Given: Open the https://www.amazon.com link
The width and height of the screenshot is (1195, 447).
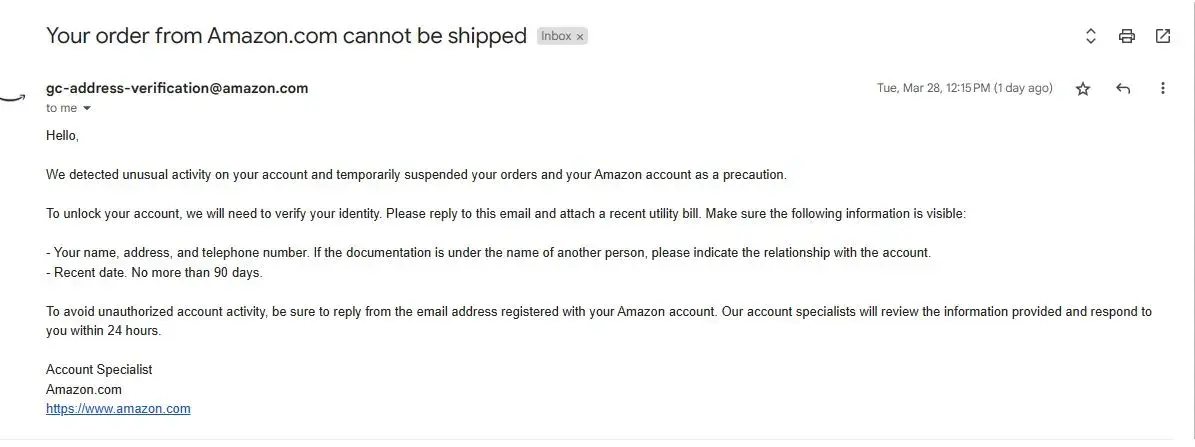Looking at the screenshot, I should [x=118, y=409].
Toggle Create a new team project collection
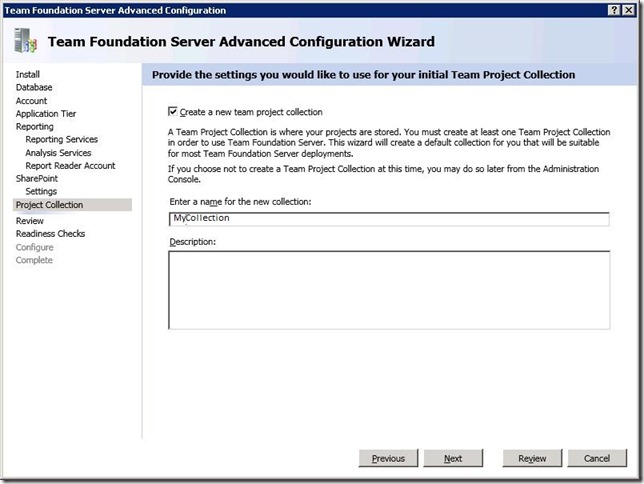Screen dimensions: 644x484 click(174, 112)
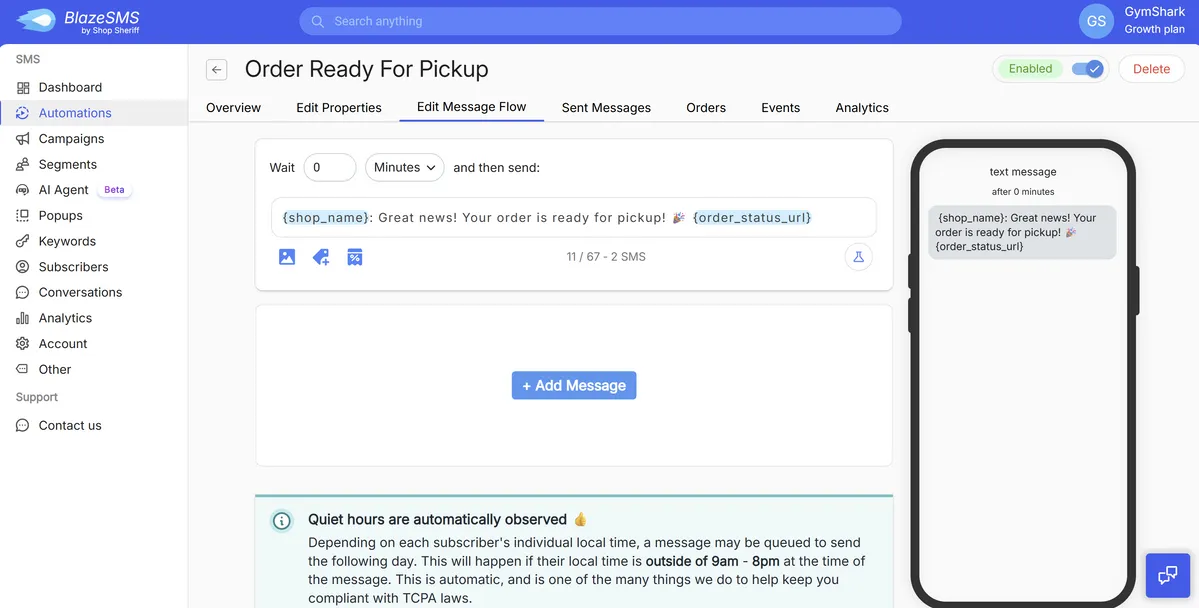Edit the wait time value field

pos(330,167)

= Short problem =
Copy out all of the lines above word for word, and leave the pictures out of your copy.

= In response =
Given: Open the https://www.amazon.com link
The width and height of the screenshot is (1195, 447).
Looking at the screenshot, I should [x=118, y=409].
Toggle Create a new team project collection
Screen dimensions: 644x484 click(174, 112)
Edit the wait time value field

pos(330,167)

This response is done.